La bêtise masculine d’imaginer la femme enivrée de son aura au point de ne pas désirer en dehors du foyer quand le porteur du phallus juge naturel d’aller voir ailleurs se heurte à l’affirmation du désir féminin dans la sphère publique et privée. Le héros du dernier film de Philippe Garrel interprété par Stanislas Mehrar, meilleur interprète de la mélancolie garrelienne, est de ceux-là, nécessiteux de se transformer en mari-enfant au contact de sa compagne Manon (Clotilde Courau), mais incapable de résister au besoin de la tromper avec une belle étudiante en doctorat (Lena Paugam).
Afin de s’accorder les pleins pouvoirs sur son amant, la maîtresse utilise sa vision de l’adultère de la compagne dévouée prise en flagrant délit de caresser un homme de passage (Mounir Margoum) alors qu’elle semblait vivre dans l’ombre de Pierre.

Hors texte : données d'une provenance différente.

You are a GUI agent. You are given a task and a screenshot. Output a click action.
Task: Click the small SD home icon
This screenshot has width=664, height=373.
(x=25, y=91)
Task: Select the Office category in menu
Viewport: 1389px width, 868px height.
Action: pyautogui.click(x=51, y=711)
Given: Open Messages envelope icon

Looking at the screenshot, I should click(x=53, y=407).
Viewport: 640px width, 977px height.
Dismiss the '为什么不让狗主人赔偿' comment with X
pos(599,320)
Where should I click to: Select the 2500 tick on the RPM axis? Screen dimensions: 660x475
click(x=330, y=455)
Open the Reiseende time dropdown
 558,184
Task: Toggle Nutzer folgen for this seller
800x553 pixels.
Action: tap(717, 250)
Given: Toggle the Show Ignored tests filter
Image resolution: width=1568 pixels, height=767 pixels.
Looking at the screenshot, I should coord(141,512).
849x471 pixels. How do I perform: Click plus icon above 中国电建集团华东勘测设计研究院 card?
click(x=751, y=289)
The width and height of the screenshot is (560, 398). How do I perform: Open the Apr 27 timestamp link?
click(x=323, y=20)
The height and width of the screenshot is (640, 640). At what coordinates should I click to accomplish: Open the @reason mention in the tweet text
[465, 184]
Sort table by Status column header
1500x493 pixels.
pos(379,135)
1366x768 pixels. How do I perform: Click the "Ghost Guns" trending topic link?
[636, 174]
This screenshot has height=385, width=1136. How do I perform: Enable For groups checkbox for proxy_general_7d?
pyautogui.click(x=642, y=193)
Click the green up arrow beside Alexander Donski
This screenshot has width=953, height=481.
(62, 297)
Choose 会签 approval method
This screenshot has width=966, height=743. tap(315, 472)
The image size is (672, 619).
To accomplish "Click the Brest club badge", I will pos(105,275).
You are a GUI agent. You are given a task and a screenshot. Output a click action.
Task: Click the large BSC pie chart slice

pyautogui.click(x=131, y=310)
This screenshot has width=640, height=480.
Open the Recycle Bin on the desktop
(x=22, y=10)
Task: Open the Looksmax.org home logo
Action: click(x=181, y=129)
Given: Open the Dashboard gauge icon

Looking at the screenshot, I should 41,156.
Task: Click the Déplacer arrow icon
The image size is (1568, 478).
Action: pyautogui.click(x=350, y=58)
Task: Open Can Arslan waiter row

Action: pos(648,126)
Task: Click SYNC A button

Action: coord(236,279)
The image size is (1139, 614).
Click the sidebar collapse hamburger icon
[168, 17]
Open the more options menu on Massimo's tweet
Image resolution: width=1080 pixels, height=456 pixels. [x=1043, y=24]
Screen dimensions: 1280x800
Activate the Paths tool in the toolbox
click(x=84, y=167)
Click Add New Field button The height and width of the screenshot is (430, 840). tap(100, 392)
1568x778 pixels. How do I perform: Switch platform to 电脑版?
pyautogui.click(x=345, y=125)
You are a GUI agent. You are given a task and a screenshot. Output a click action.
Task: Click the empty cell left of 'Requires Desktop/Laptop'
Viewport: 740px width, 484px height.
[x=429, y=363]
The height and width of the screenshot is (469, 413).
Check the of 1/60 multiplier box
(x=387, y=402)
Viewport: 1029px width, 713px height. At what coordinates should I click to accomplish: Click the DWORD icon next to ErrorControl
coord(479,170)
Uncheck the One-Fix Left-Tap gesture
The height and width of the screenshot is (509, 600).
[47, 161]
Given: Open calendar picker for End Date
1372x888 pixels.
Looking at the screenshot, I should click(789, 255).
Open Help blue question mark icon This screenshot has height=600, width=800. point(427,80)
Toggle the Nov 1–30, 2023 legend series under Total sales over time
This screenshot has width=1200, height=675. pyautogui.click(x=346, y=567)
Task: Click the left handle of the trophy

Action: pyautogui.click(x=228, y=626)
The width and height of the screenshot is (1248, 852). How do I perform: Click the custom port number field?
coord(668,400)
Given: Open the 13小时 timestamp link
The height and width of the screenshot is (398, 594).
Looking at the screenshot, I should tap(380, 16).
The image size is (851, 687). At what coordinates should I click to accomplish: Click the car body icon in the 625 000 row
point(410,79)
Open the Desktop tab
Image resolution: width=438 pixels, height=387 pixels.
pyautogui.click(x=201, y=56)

La nouvelle ravage le jeune artiste fauché qui sombre dans le machisme minable et la jalousie.
Philippe Garrel capte parfaitement les demandes d’amour féminine (regard, main à la recherche de l’étreinte) et la fuite masculine magnifiées par le chef-opérateur Renato Berta qui parsème l’image en Cinémascope de petites touches de lumière qui illuminent une main ouverte et un visage fermé, avec les yeux hagards de Stanislas Mehrar. Les scénarios les plus ciselés de Garrel (ici associé à Caroline Deruas, Arlette Langmann et Jean-Claude Carrière) éloignent son univers du romantisme wertherien pour livrer des histoires plus denses et généreuses.
Amateur de psychanalyse, le cinéaste laisse s’exprimer l’inconscient de ses personnages avec un accent mis dans cet opus sur la dénégation, dont Freud affirmait “que la reconnaissance de l’inconscient du côté du moi s’exprime dans une formule négative (…) le symbole de la négation permet un premier degré d’indépendance à l’endroit du refoulement et de ses suites et par là aussi de la contrainte du principe du plaisir”. Pierre, cinéaste idéaliste, est incapable d’admettre qu’il n’est pas indispensable et que sa compagne peut désirer un autre homme, et tout aussi incapable d’accepter que le vieux pseudo-résistant si attachant et convaincant qu’il filme est un salaud qui a fait fusiller ses camarades durant l’occupation. Dans L’ombre des femmes, c’est la dénégation du désir qui permet aux personnages d’avancer dans leur désir de couple et de film, où l’inconscient trahit les personnages pour leur permettre de se réaliser.